Também conversei com o DJ ROBERTO REGO, de Curitiba, que é sempre muito atualizado quando o assunto é repertório. “Eu me fiz essa pergunta na semana passada, limpando algumas pastas. Minha próxima festa será em fevereiro de 2021 e eu vou precisar contar muito com o apoio do casal, dos familiares e dos padrinhos, pra saber aonde eles pararam. A nossa referência é março de 2020, quando começou a Pandemia. Vai ser praticamente um ano na frente”. Ele passou um período no Rio de Janeiro e fez uma revelação: “Outro dia ouvi um programa de funk no rádio e não conhecia nenhuma música. Achei a grande maioria sem qualidade, baixo nível e me perguntei se é isso que a gente vai ter que tocar nas festas?”. Aí eu perguntei sobre o sertanejo, que é um estilo muito tocado nas festas de casamento em Curitiba e ele respondeu: “A maioria das músicas são para dançar junto e sem pista fica difícil fazer elas acontecerem. Ainda vamos ter que esperar passar muita água debaixo dessa ponte”.
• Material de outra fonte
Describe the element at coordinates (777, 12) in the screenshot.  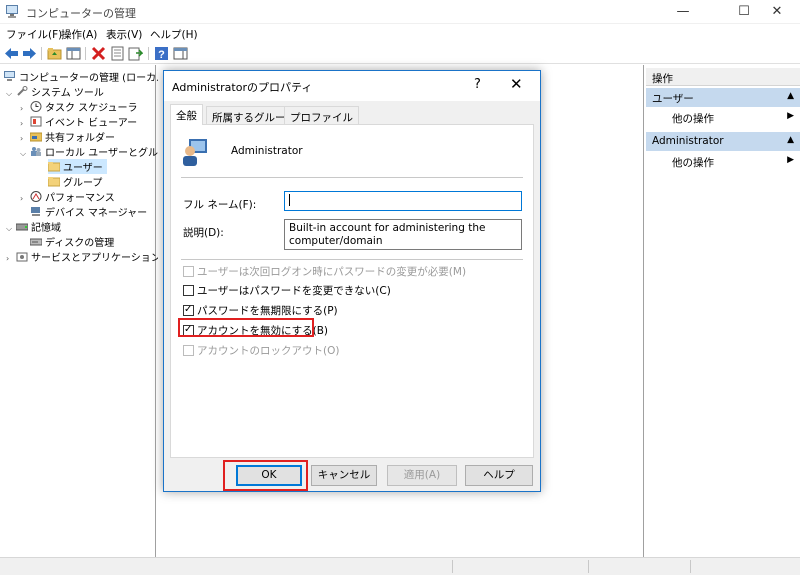
I see `close-button: ✕` at that location.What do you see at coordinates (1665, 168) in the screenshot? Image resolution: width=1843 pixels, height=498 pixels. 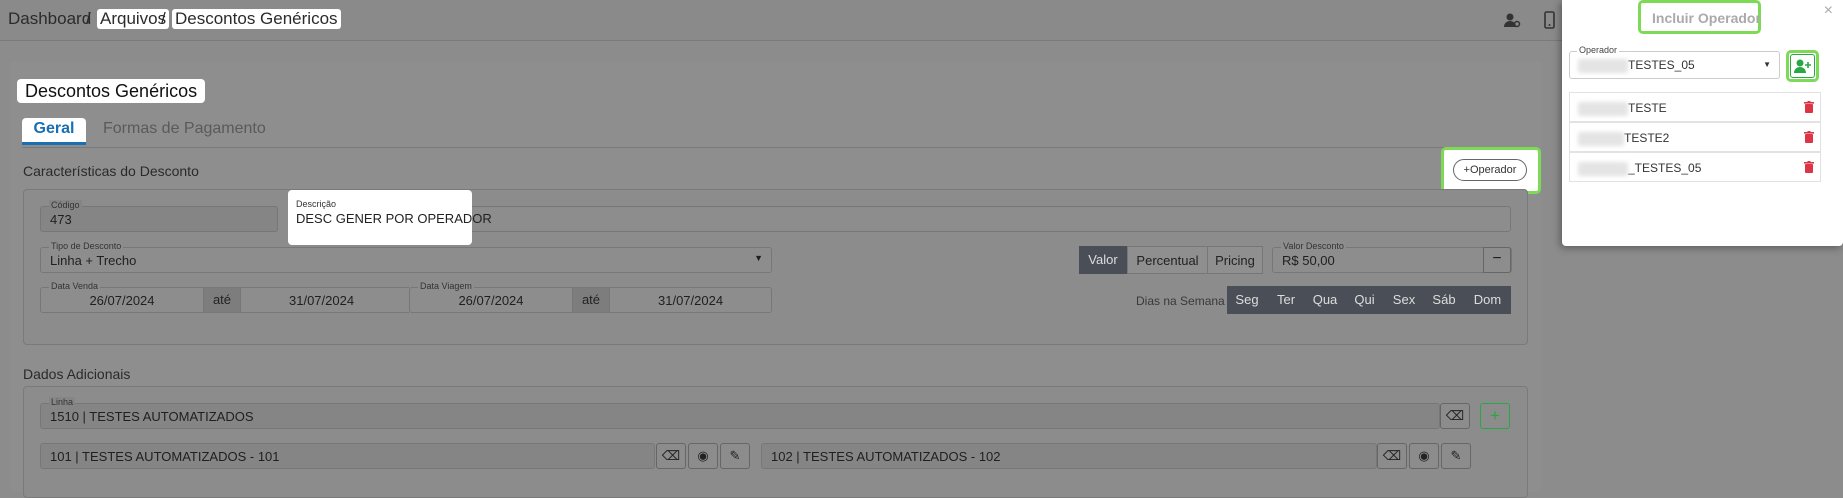 I see `operador-item-suffix: _TESTES_05` at bounding box center [1665, 168].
Na minha opinião, o Spotify acabou virando o “refúgio” das pessoas para ouvir música. Várias pessoas que nunca tinham usado o app passaram a usar e isso acabou refletindo um perfil mais saudosista nas playlists, enquanto o Tik Tok virou a grande plataforma de lançamento das novidades musicais. O app realmente fez a diferença durante essa Pandemia mas nada substitui a magia de uma pista de dança. Um som alto, com grave batendo no peito e uma luz colorindo esse momento proporciona uma sensação única. E é exatamente essa sensação coletiva que faz uma música estourar. Quantas músicas eu ouvi no meu carro e não levei fé que fossem virar sucesso nas pistas? Mas quando toquei na pista, tudo mudou. A reação do público é surpreendente, inexplicável, é algo mágico! Muitas músicas com grande potencial de virar hit foram desperdiçadas nos últimos meses pelo simples fato de não serem testadas nas pistas. É uma pena, mas isso é algo que nunca aconteceu e ninguém poderia imaginar que fosse tomar essa proporção.
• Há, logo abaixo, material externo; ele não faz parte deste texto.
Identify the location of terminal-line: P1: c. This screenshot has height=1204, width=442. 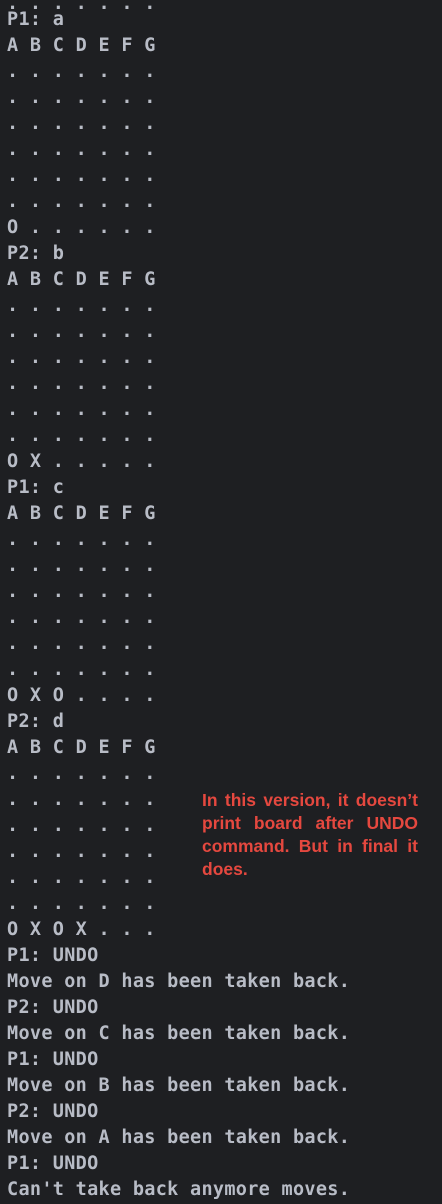
(36, 488).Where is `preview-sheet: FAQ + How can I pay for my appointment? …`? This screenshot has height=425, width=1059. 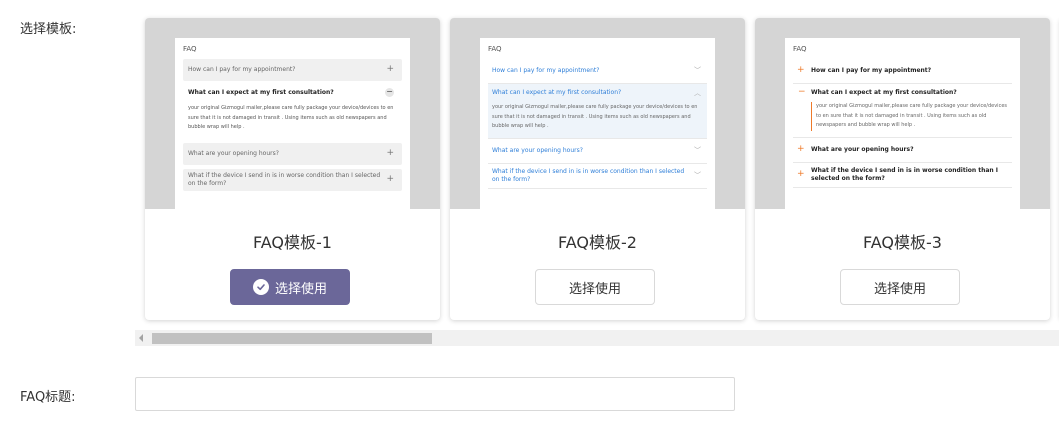
preview-sheet: FAQ + How can I pay for my appointment? … is located at coordinates (902, 124).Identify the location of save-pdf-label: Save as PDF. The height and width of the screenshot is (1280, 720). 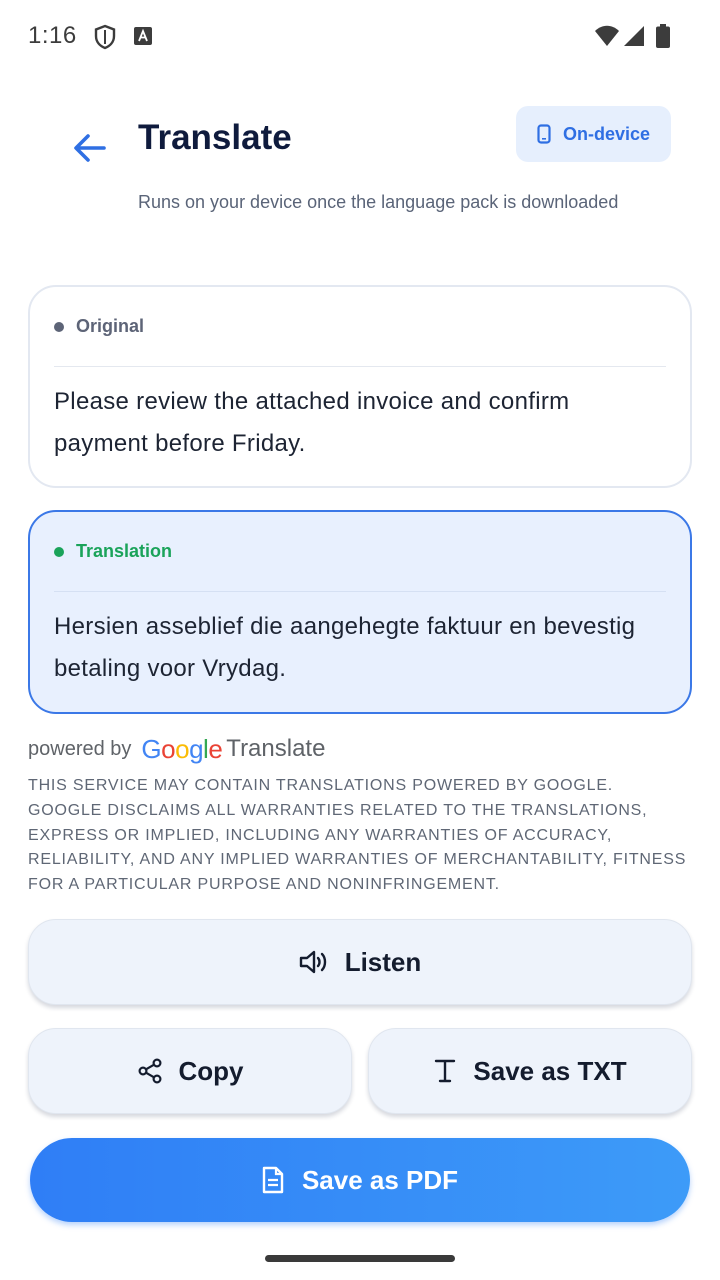
(380, 1180).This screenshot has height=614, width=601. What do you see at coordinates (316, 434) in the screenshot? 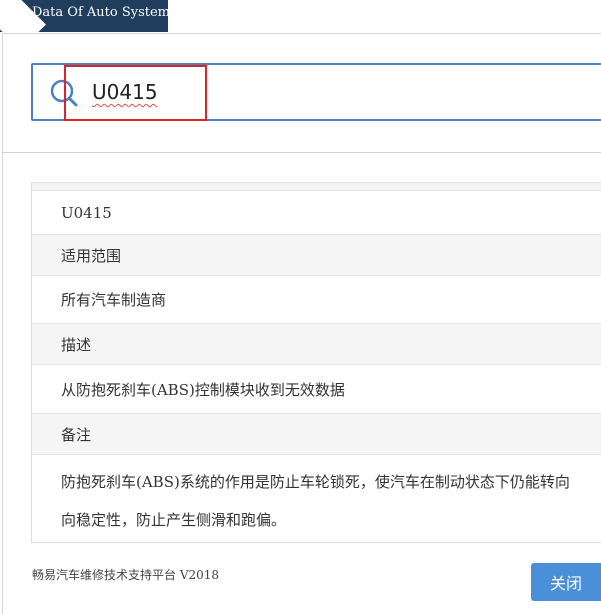
I see `notes-label-row: 备注` at bounding box center [316, 434].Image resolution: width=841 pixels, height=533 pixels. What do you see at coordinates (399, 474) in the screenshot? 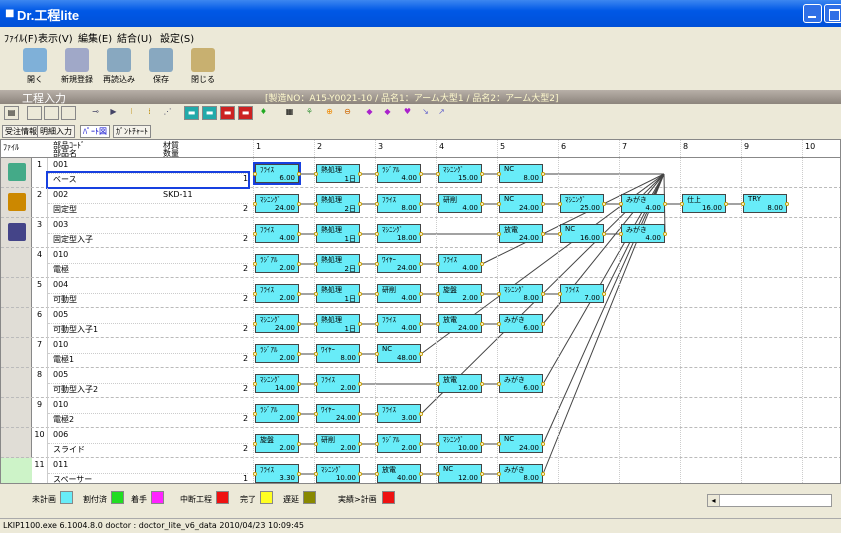
I see `process-box: 放電 40.00` at bounding box center [399, 474].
Deixei para o final, o ótimo depoimento do DJ MARCELO CUPIM que achei muito interessante: “O tempo parou apenas nas pistas, porque a música em geral continuou sendo lançada e surgiram muitos sucessos através das plataformas como YouTube, Spotify e, claro, o Tik Tok. O DJ que estava no voo 828 vai ter que correr atrás, porque foi o o ano dos Barões da Pisadinha, das Lives aonde o sertanejo ganhou força novamente e o ano em que o funk acelerou mais um pouco e passou dos 150 para os 170 BPMs. A Dance Music ganhou força e a Dua Lipa emplacou quatro músicas, ano de sucesso para rappers como Cardi B, Drake e Jason DeRulo. As pistas pararam, mas a música não!”.

Agora vamos torcer para que todas essas vacinas que estão sendo testadas sejam aprovadas o mais rápido possível no Brasil e daqui a poucos meses a gente esteja se aglomerando nas pistas de dança, sem medo de ser feliz!